=== Document segment ===

The rebuke was stern. The Scottish Parliamentary chamber at Holyrood was not a suitable venue for contesting the UK General Election.
This particular warning from the Presiding Officer, Alison Johnstone, was directed at Kevin Stewart of the SNP who had invited the First Minister to draw an unhelpful comparison between his governance and that of the UK Conservatives.
But it was a single transferable reprimand. Earlier, the PO had felt obliged to castigate other members. Up with this she would not put.
One sympathises, of course. It is difficult enough, in truth, to corral our occasionally truculent tribunes – without the “distraction” of UK electioneering, as the PO put it.
Perhaps the best one can do is to suggest to the PO that she is in for a troubling six weeks. Loadsaluck.
Now this contest may have been signalled somewhat abruptly from Downing Street, prompting wonder and dismay, in equal measure, among some of the PM’s supporters.
It may have been called to refresh the membership of the Commons, soon to be dissolved. It may, further, be designed to determine the next government of this United Kingdom.
However, it swamps all else in the world of politics, well beyond Westminster SW1. It will preoccupy all our politicians.
And, for voters, it will straddle the division between devolved and reserved matters.
Now, it is true that the discourse differs across the constituent parts of the UK. In Northern Ireland, of course, but also in Scotland, and in Wales where, as the Prime Minister now understands, anticipation of the Euro football championship is less than eager.

===

▸ Problems to solve:
A. In the commentary on the Holyrood election warning, who is the Presiding Officer?
B. Continue the commentary on the Holyrood election warning from its last sentence.
The records that come next have no connection to the commentary on the Holyrood election warning.

=== Provided data ===

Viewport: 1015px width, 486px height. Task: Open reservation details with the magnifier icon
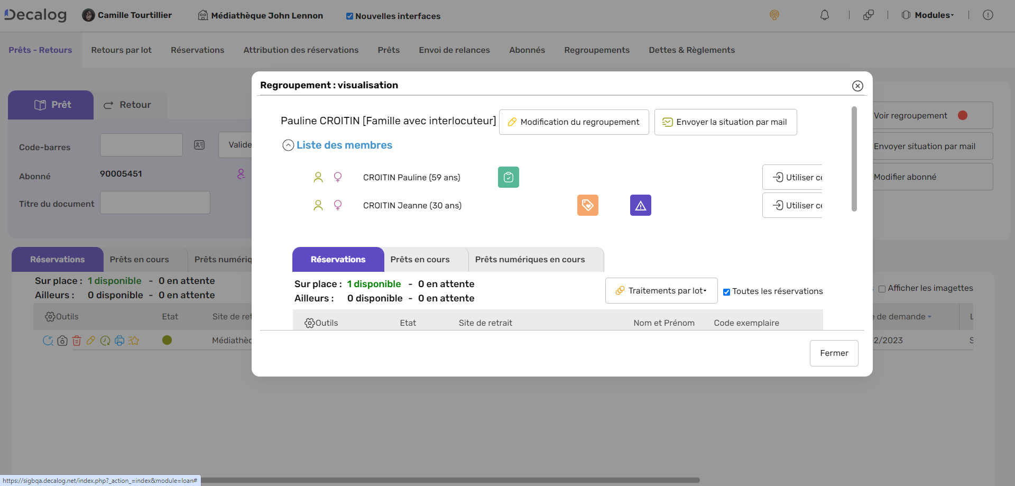[x=48, y=341]
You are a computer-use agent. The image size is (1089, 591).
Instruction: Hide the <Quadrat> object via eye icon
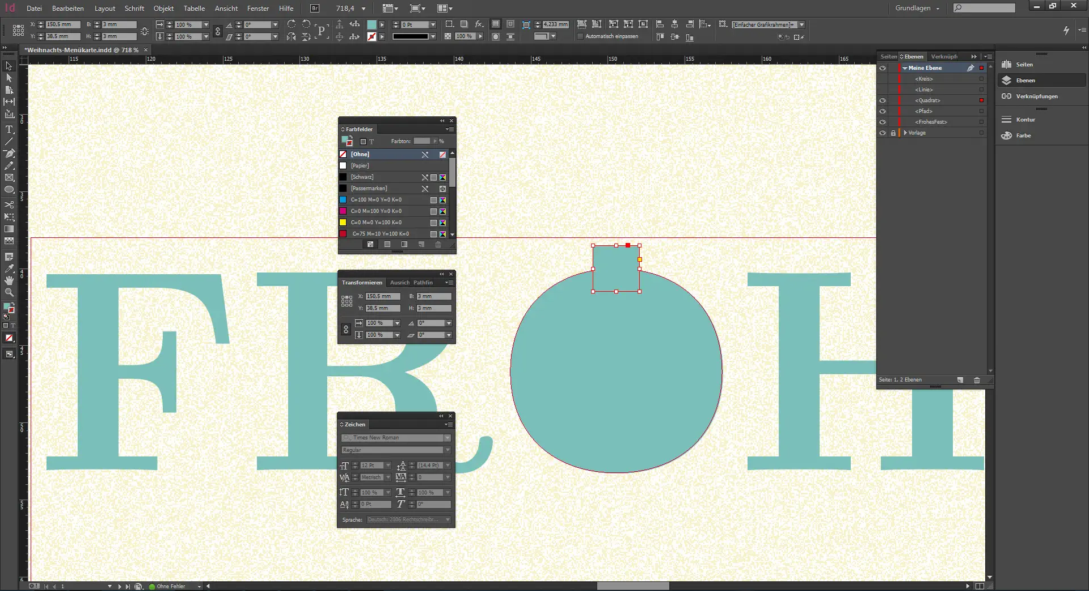[883, 100]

===

▸ Final results:
A. Alison Johnstone.

B.
But politics does not sit in neat silos. John Swinney certainly knows that. What extraordinarily bad fortune that the police report on Operation Branchform, the inquiry into SNP finances, was sent to prosecutors just as Mr Swinney launched his election campaign.
In addition, we have already witnessed two early overlaps. One concerning individual behaviour and one concerning policy.
Holyrood’s standards committee has voted to sanction Michael Matheson for improper use of his parliamentary iPad (his offspring were watching football, while on holiday).
The suggested penalty is a 27-day suspension – and pay docked for twice that period. Contentious in itself. He apologised and paid back the cash.
But the election transforms everything. Douglas Ross, he who leads the Scottish Tories, would probably have demanded a resignation in any event. But now he links it to that wider contest, suggesting that a by-election in Mr Matheson’s Holyrood seat might usefully be held on the same day.
And he goes further, inviting voters at the UK General Election to cast a general verdict upon “SNP politicians who let them down.” His solution? Vote Tory.
Read more: How will Scots react to choice between Tories, Labour and SNP?
Read more: Sunak, Starmer, Swinney – and the politics of fear
John Swinney says this reveals what the dispute is all about. Brazen electioneering. He defends Mr Matheson, up to a point – by arguing that one Tory member of the committee had condemned the former Cabinet Secretary in advance, thus displaying prejudice.
Now, again, Mr Swinney might always have been inclined to defend his friend and colleague. But the election makes that mandatory, makes it more vehement.
Labour’s Anas Sarwar goes further, extending the complaint to encompass his party’s core Scottish theme, disclosed at their campaign launch. Which is that Scotland has a chance to reject “two chaotic, failing Tory and SNP governments” at Westminster and Holyrood.
Strictly, that is unconstitutional. (Yes, I do possess a rather fetching anorak, thanks for asking.)
Labour could win every Westminster constituency in Scotland, building dramatically upon the single seat they took last time out. John Swinney would still be First Minister and his devolved government would still determine matters such as health and education, as they affect Scotland.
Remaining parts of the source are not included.